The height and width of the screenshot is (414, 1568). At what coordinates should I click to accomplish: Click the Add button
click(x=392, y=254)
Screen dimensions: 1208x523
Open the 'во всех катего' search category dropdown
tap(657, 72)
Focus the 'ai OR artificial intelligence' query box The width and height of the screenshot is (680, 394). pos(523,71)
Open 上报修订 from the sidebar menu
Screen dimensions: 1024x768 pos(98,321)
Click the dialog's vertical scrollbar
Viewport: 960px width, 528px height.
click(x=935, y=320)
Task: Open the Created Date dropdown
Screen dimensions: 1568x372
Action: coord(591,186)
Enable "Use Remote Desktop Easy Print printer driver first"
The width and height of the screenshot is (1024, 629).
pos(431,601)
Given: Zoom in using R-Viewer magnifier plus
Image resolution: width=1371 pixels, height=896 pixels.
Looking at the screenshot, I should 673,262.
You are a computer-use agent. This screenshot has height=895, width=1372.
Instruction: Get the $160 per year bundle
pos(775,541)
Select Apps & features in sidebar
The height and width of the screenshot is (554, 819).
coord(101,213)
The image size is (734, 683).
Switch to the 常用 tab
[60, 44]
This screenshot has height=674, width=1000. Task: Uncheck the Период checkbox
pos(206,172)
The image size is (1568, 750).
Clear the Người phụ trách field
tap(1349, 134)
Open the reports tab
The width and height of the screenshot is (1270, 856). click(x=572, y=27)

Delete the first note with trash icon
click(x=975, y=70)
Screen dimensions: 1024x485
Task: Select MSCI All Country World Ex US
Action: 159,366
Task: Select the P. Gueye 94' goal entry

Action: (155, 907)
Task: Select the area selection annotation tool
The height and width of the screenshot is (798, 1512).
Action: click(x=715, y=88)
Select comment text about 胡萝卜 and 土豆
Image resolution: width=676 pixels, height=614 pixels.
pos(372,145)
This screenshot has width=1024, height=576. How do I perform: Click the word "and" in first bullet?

* **Your goal**
The only acceptable answer is a number: how many lines of the listing contain the word "size".

* **Response to this task**
2